1. Summary:  Section includes requirements for shell-and-tube andplate type heat exchangers in HVAC applications.
2. General Requirements:
1. Professional shall design each heat exchanger application for optimal operating efficiency, reliability, flexibility, and ease of maintenance with the lowest life cycle cost. 
1. Design for efficient and stable system operation:  Professional shall determine the anticipated minimum and maximum loads for each system and evaluate most appropriate number, combination and arrangement of exchangers for optimal system efficiency and stable operation over entire operating range.
1. In variable flow pumping systems, minimum velocities to avoid laminar conditions to maintain adequate heat exchange capacity shall be maintained with minimum anticipated hydronic system flows.

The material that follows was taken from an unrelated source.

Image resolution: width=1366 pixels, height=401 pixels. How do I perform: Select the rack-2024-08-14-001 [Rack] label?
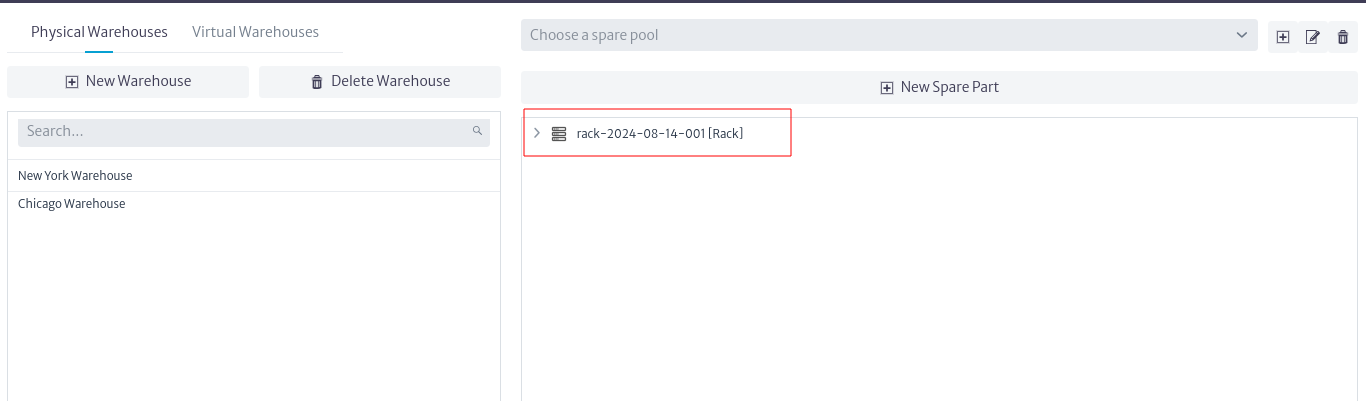click(x=660, y=133)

2. Maximum velocities shall not be exceeded to avoid erosion of tube surfaces.
3. Ensure only dry steam enters the control valve and heat exchanger inlet to avoid water hammer or damaging tubes due to wet steam impingement.
2. Reliability/Redundancy:  Professional shall determine the consequences of system failure and provide for adequate system redundancy for each application.  

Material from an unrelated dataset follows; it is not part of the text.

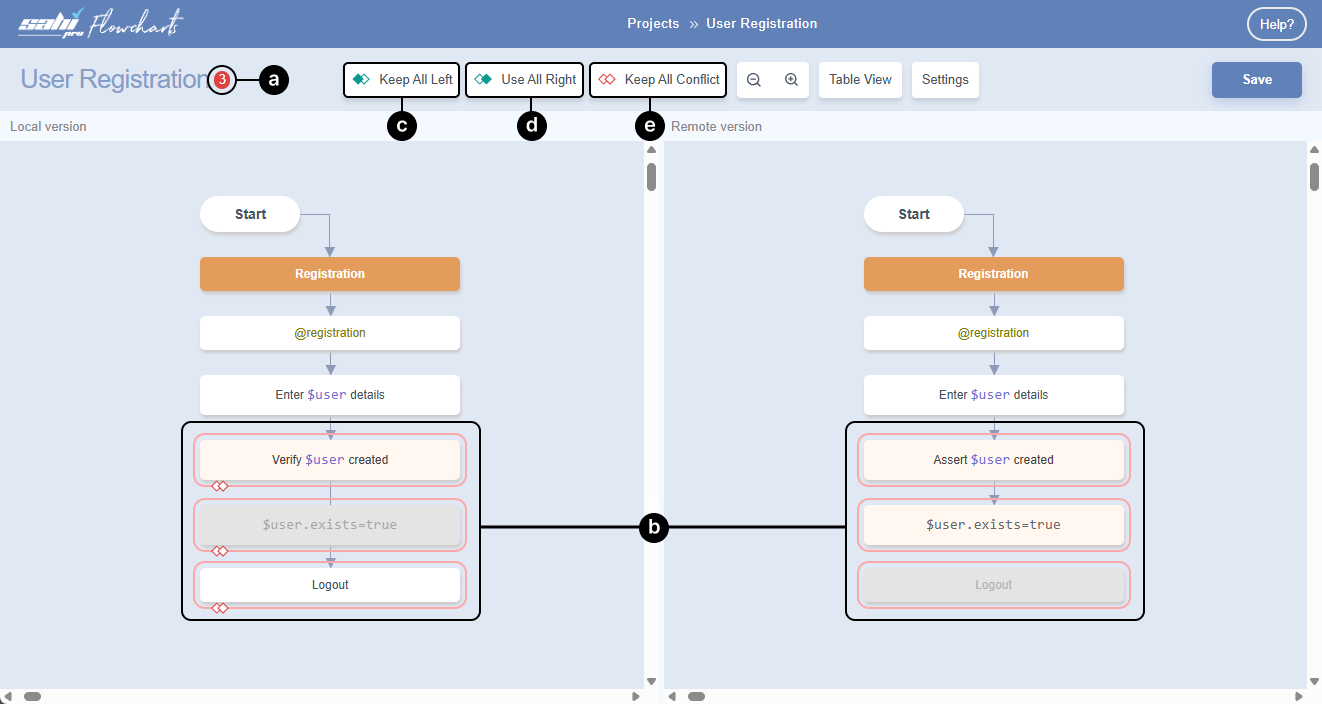Click the red conflict count badge
This screenshot has width=1322, height=704.
[222, 79]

1. Install fully redundant (N+1) stand-by units for extremely critical applications (such as critical research laboratories and computer centers) and/or as otherwise defined specifically in the Owner’s Project Requirements. 
2. For non-critical applications (such as general office spaces, general purpose classrooms, general commercial type spaces) full redundancy/complete standby is typically not required.  In such cases two (2) units in parallel, each sized for a minimum of approximately 75% of maximum load may be considered.  This arrangement offers greater flexibility and turndown and still provides majority of capacity when one of the units is out of operation for any reason.

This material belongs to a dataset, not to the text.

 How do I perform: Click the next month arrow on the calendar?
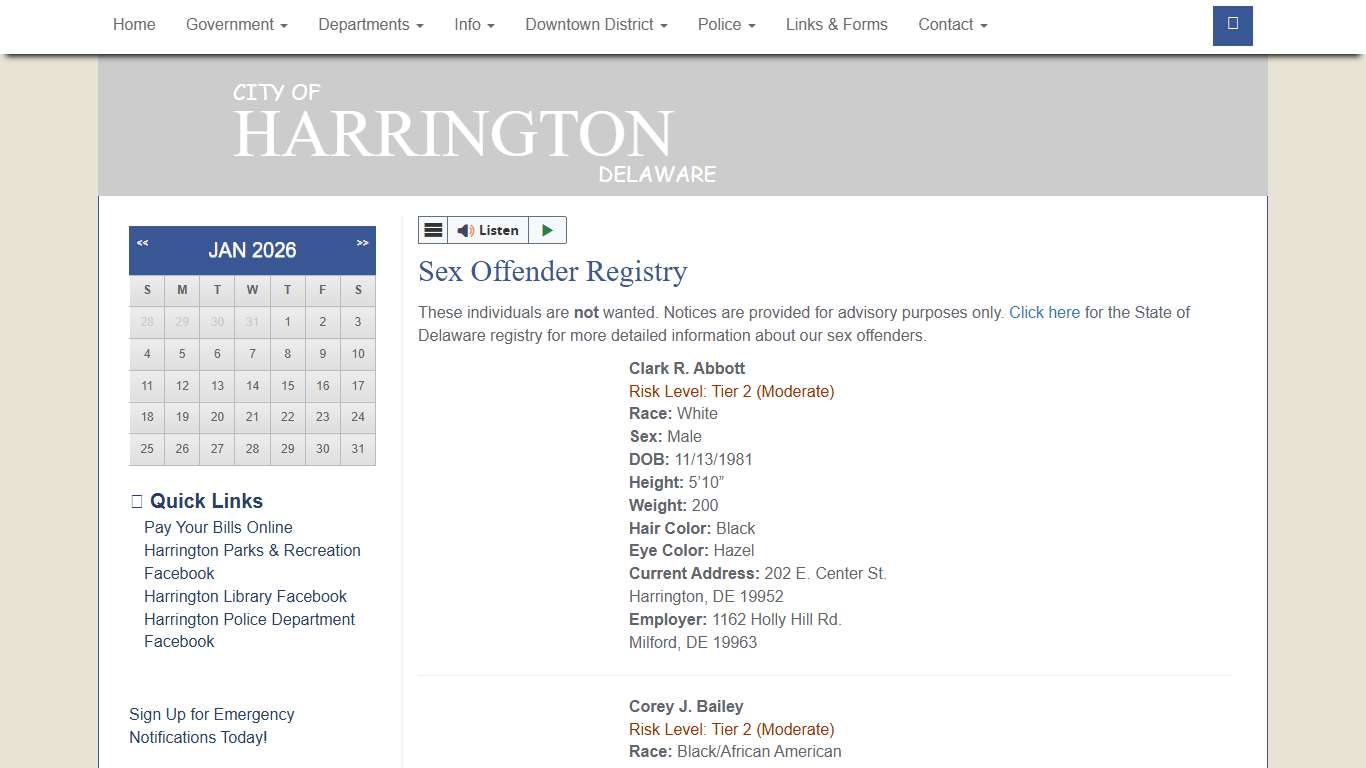click(361, 242)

3. On applications with a single heat exchanger assembly, install a manual bypass assembly with globe valve around the temperature control valve(s) and strainer to allow emergency servicing of control valve(s) or strainer without complete shutdown.
3. Flexibility: Consider potential future expansion. Extent of expansion will be determined on a case-by-case basis. Consult with the University Project Leader and Engineering Services.
4. Controls: 
1. Select arrangement of control valve(s) for each heat exchanger for most appropriate turndown for anticipated operating range.
2. Coordinate control devices and operational sequences with Section 25 00 00 INTEGRATED AUTOMATION and 25 90 00 GUIDE SEQUENCES OF OPERATION
5. Maintenance:  
1. Locate in safe and convenient area and provide convenient means for frequently inspecting and cleaning.
2. Provide valves and bypasses in the piping so unit may be bypassed when required to permit isolation for inspection and repairs with interrupting main systems.
2. Equipment Layout:  
1. Comply with all Space Planning Requirements indicated in 01 05 05.02 Planning for Engineered Building Systems.  
2. Maintain minimum recommended service clearances of 36” around service ends of heat exchangers and 24” in general. 
3. Maintain minimum clearances for tube pull and/or cleaning of tubes as recommended by the equipment manufacturer, typically no less than the length of the heat exchanger.  
4. Coordinate structural reinforcements and other provisions for rigging of tube bundles for future removal and replacement.
5. Dimensions, sizes, weights and locations of heat exchangers must take into account how they can be easily moved in and out of building both during and after initial construction for installation and/or replacement.
6. For hot water applications, install pumps on the cooler return water side of the heat exchanger.  The lower operating temperature helps to extend mechanical seal life.
3. Seismic Performance:  Coordinate project specific seismic restraint requirements with structural engineer.  
3. Types, Applications and Selection Criteria: 
1. General:  Heat exchangers for HVAC applications shall be rated for minimum of 150 psig working pressure at 375ºF, or higher if otherwise required to provide rated working pressure of at least 1.5 times maximum operating pressure. 
1. A relief valve sized at not greater than 90% of the heat exchanger's maximum working pressure shall be installed on the water side of each steam/hot water heat exchanger and on both sides of water to water units.  The relief valves must be installed at the heat exchanger and prior to the isolation valves.  
2. Since PA L&I currently considers chilled water heat exchangers to be unfired pressure vessels, provide relief valves on both the building chilled water side and campus chilled water side.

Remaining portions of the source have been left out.